(PAGE TEXT)
○ ○ ○ ○

2006-12-21 Thread sharron

Hi Barney,
I've got to thank you for your input. I certainly appreciate it.

Barney you said: The thing is, your rhetorical 'why not' will sound weaker 
than the client's 'why'.


I must clarify that I don't need to clarify the issue to a client.

My intention of this post to begin with was not because I have to convince a 
client. My reason was simply because so many like to argue that validation 
is not important for any number of reasons.


For instance the reference I made to the google webmaster fuss. lol, I spent 
a bit of time yesterday validating one such "fusser's" index page.xhtml 
transitional. I didn't remove the table, I didn't remove all the font tags 
etc.


All I did was make the darn page valid. I don't get anything from such an 
exercise except for experience and the slight hope that someone in the same 
position I was at one time might gain some realization that it isn't hard, 
doesn't have to change their beautiful designs.


However I didn't even show them, as they stand on their box firmly 
entrenched in that it absolutely does not matter to them. My question if why 
are you asking questions as to if the code matters to google.


I've also just for the heck of it because I can, validated and converted to 
css sites and or pages for several folks for free. I just want to share with 
them, that valid code is not impossible nor a big pain in the rear to 
acheive.



If I build a site and do get paid for it, well I build valid sites. The 
client doesn't care, but I do. I did build a site for pay once that didn't 
and doesn't validate. Well it does except for one (1) small reason, I could 
not find an valid alternative to (onresize). Other then that and of course 
the additions made over time by their content input. I didn't do the data 
base or php programming.


Also I could have chosen to leave out the "onresize" but it would have added 
an additional click on the reload for users, I opted not to validate and 
make the "onresize" automatic. The client didn't care, nor did they know. 
I've had the distinct pleasure to have carte blanche.


Not to infer I am a good site builder, nor professional. Novice with good 
intentions and a desire to deliver the best I can do.



Oh well,

I'm glad so many have responded to my questions. It's been interesting.

I'm also glad some appreciate my analogy, I was quite afraid it was a bit to 
off to post.
I also hope my typos and mistakes in the text of my posts are not too darn 
awful. I don't even see them until I read them back after posting.

○ ○ ○ ○

(ITEMS)
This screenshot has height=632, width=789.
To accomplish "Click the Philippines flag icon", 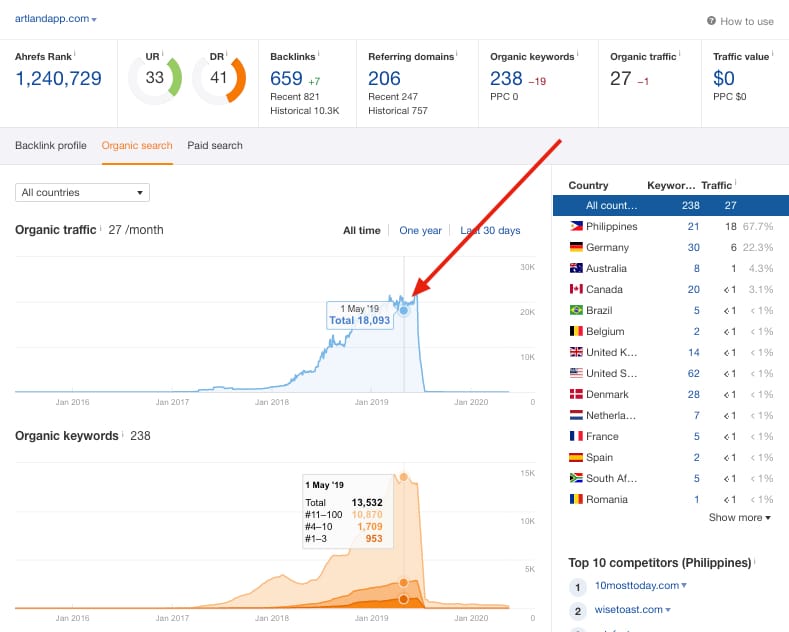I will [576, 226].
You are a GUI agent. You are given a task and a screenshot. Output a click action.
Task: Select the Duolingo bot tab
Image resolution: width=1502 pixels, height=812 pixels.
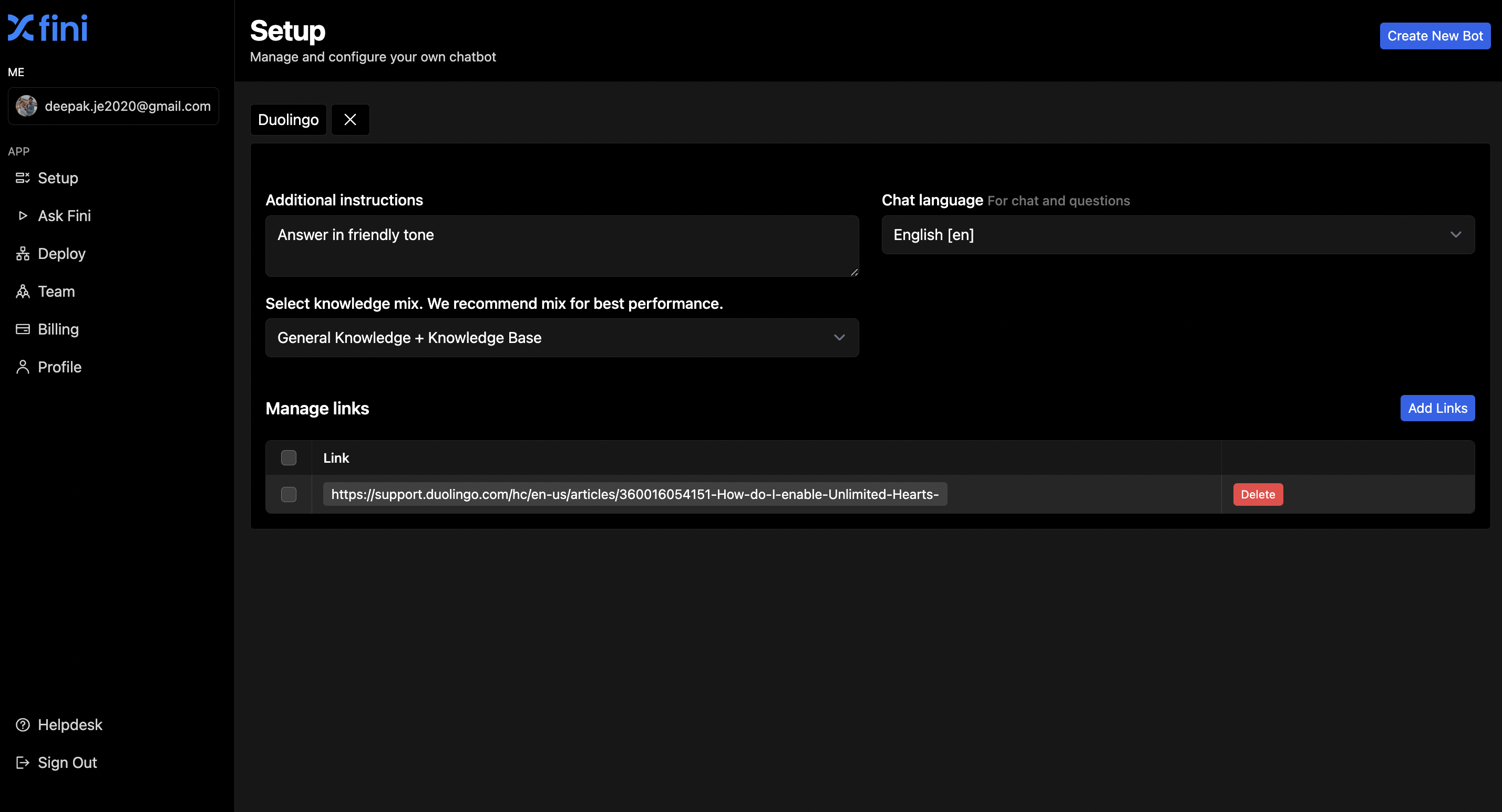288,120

○ ○ ○ ○

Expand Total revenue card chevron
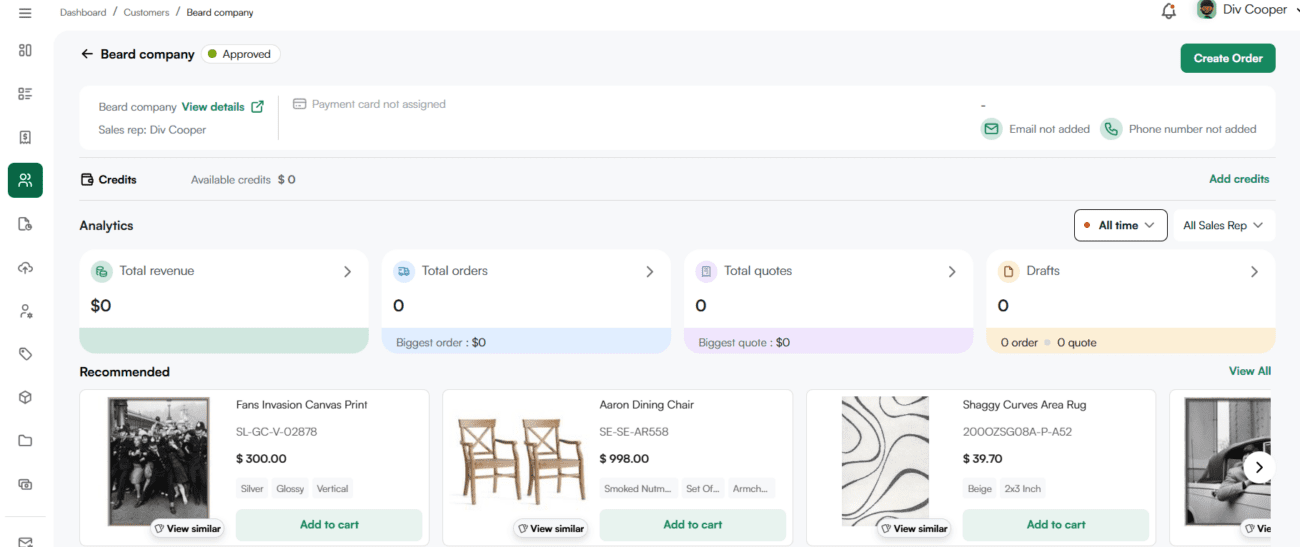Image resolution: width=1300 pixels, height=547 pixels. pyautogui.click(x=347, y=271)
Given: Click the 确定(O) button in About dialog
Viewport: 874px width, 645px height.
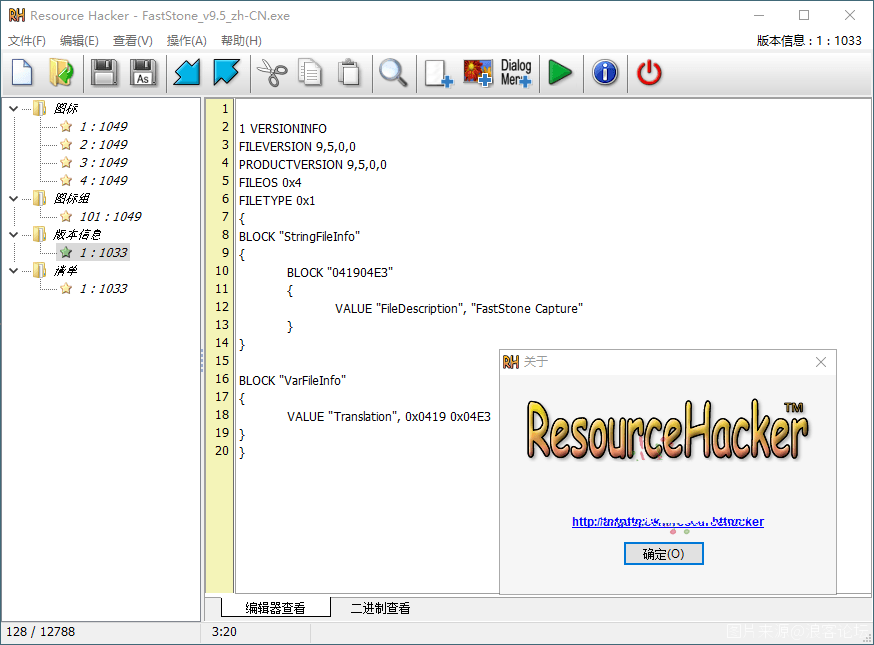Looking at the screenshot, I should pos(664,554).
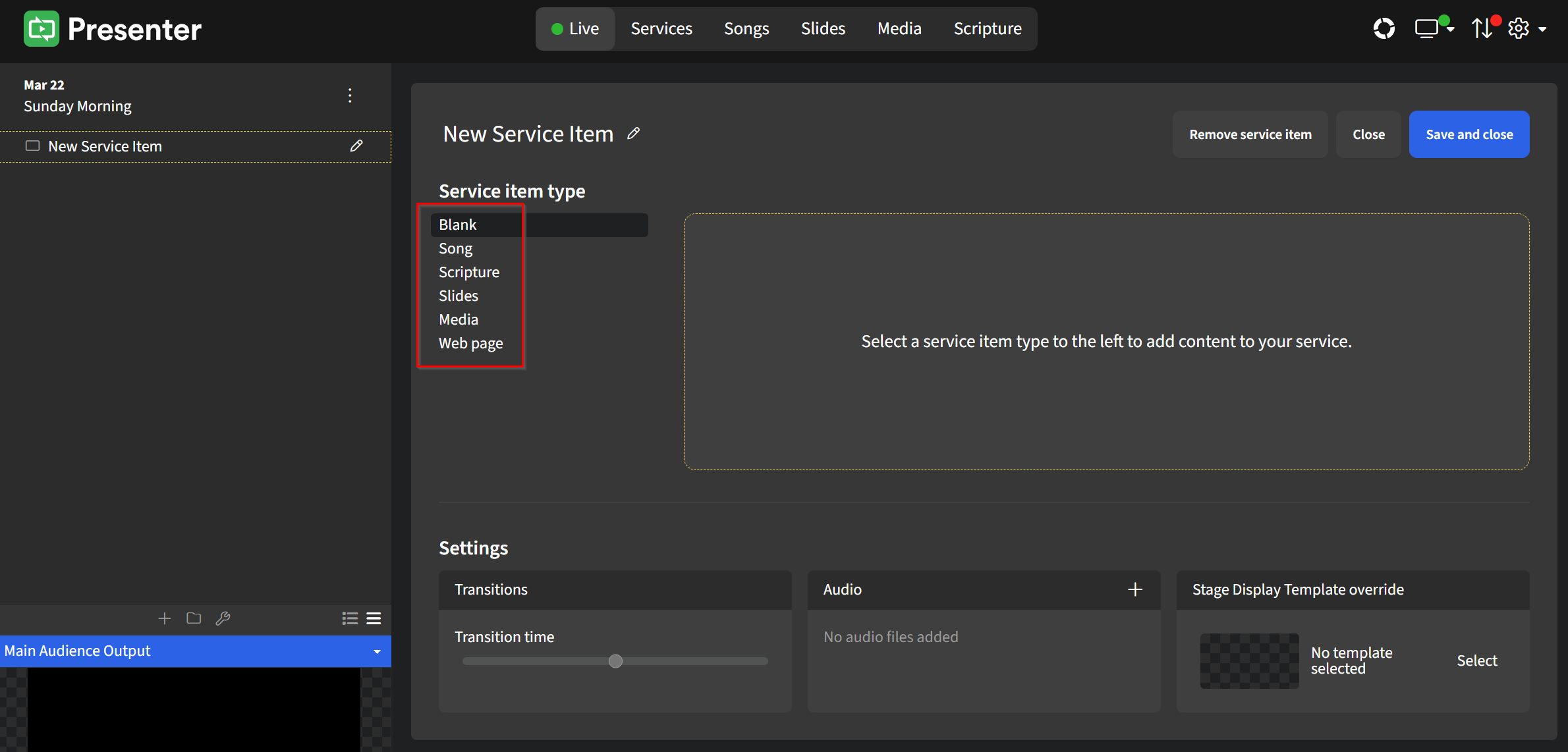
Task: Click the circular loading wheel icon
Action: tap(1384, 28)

○ ○ ○ ○

(EXERCISE BRIEF) Extend the forum post on writing valid web code, starting right after its final sentence and keeping its voice.

(ANSWER TO THE EXERCISE)
Barney, one other thing... I didn't use the word "snot". lol I 
was a bit more tactful then that I hope.

Sharron




- Original Message - 
From: "Barney Carroll" <[EMAIL PROTECTED]>

To: 
Sent: Thursday, December 21, 2006 11:55 AM
Subject: Re: [WSG] Tissue (valid code) vs shirt sleeves (wysiwyg editors and 
those who use them and also refuse to use tissues)




[EMAIL PROTECTED] wrote:
The point is there are validation tools, information and help available 
for free everywhere. It doesn't mean one has to spend money to validate 
their pages. If one takes the time to build a site for themselves using 
whatever method, well then why not take a bit more time and use valid 
code?


I am certainly not suggesting you turn away from validation on principle 
(I think I gave that impression). The thing is, your rhetorical 'why not' 
will sound weaker than the client's 'why'. Is that what you're going to 
tell them, or is that the kind of statement you could only let go 
unquestioned in a community of web developers? I'm not your client, and 
you shouldn't feel the need to justify your practices to me. Them, 
however...


As you put it, there is a notion of 'niceness' to validation. But as a 
paying civilian, it's unlikely your client will sympathise with this.


Saying your reason for it is that they will get better search results is 
an abuse of their ignorance and possibly ours (I'm not quite sure how 
seriously that was taken). I think you should tell your client that 
validation will...


1. Make their site accessible cross-browser, cross-language, cross-medium.
2. Be future-proof and never need integral re-designs to work across these 
factors in the future.
3. Make the back end of the finished product manageable and understandable 
in case they should ever hire someone else to tweak, upgrade or re-design 
it in any way.


The snot on the shirt is not visible to the client, only 'our friends on 
the internet' - who should not be your target audience; too many people 
design for designers, and they are not the ones who need it. Design for 
the client. Explain to the client how snot is unhygienic, how it will 
matte the shirt, how it will make it difficult to clean.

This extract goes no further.